Portico Library image: Gareth Hacking www.garethhacking.co.uk

04 December 2012

A Wondrous Place #2: Proud Mancunians

Cross the road from City Library, pass the white block capitals of The Avenue (which, at certain angles, spells out HEAVEN) and stand in awe of the cathedral-like splendour of John Rylands Library, a sandstone edifice complete with gargoyles, rose windows and some brilliant Crappers (literally) in the basement. These days, you enter through a bright white extension, all glass and steel, that weaves into the old structure and appears to have given the place a new lease of life, if the buzzing little café and bookshop are anything to go by. The original building was dreamed up by Enriqueta Rylands, who wanted to remember her industrialist (and philanthropist) husband John, Manchester’s first-ever multi-millionaire, and to try and regenerate the slum-filled area. It took 10 years to build and opened on 1 January 1900. Take the lift to the third floor, and you’ll find the beautiful wood-panelled and book-adorned Historic Reading Room, where you can work away at your latest masterpiece (or read a comic; we don’t judge) or take in one of the changing exhibitions.

Extracted data
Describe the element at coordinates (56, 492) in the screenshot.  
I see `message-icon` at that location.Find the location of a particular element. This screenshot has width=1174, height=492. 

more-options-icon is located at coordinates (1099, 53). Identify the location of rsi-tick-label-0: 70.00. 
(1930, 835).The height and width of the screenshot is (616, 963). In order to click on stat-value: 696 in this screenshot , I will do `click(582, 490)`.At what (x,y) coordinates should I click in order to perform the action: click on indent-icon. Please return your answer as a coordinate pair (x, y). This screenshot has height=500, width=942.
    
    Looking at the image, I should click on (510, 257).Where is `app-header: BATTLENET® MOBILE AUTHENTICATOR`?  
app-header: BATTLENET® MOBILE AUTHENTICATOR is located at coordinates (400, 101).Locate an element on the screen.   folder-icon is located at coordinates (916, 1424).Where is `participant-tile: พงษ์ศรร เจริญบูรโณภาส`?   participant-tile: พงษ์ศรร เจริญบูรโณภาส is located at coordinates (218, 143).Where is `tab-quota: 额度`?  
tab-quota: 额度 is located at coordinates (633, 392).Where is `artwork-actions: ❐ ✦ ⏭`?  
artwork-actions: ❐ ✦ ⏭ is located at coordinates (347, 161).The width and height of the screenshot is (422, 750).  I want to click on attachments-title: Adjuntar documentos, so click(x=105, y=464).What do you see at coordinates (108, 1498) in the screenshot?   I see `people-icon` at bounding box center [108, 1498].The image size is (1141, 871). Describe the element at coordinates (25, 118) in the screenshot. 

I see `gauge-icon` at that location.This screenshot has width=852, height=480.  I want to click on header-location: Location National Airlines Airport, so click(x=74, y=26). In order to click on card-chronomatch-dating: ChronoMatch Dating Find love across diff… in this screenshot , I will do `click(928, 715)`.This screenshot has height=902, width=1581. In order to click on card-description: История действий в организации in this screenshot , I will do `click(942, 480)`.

Prompt 1
According to the passage on John Rylands Library, when did the library open?
Prompt 2
Summarize the passage on John Rylands Library in two sentences.
Prompt 3
Resume the passage on John Rylands Library from where it stops.

Expected answer 1
It opened on 1 January 1900.

Expected answer 2
John Rylands Library is a sandstone building with gargoyles and rose windows, now entered through a glass-and-steel extension with a busy café and bookshop. Enriqueta Rylands conceived it in memory of her husband John, Manchester's first multi-millionaire, and its third-floor Historic Reading Room offers space to work or to see changing exhibitions.

Expected answer 3
On show until 27 January is a display, curated by the International Anthony Burgess Foundation (itself worth ferretting out on Cambridge Street for its collection of rare manuscripts and typewriters; and thanks to them for the image), celebrating 50 years since the publication of local literary hero Anthony Burgess’s most famous work, ‘A Clockwork Orange’. Burgess was born and bred in Manchester, living in Harpurhey and Moss Side, and studying at Xaverian College in Victoria Park then the University of Manchester. Here a blue plaque has just been inaugurated, on the Faculty of Arts’ Samuel Alexander. The Rylands exhibition is an interesting insight into both the man about Manchester, and the reasons for writing a novel so brimming with ‘ultraviolence’. It includes correspondence with Stanley Kubrick, who directed and ultimately imposed a ban on the movie version, photographs from the film and newspaper clippings outlining the appalling criminal activity that was bubbling through the cracks of 1960s Britain.

“I am proud to be a Mancunian” – Anthony Burgess in his autobiography, Little Wilson And Big God (1987)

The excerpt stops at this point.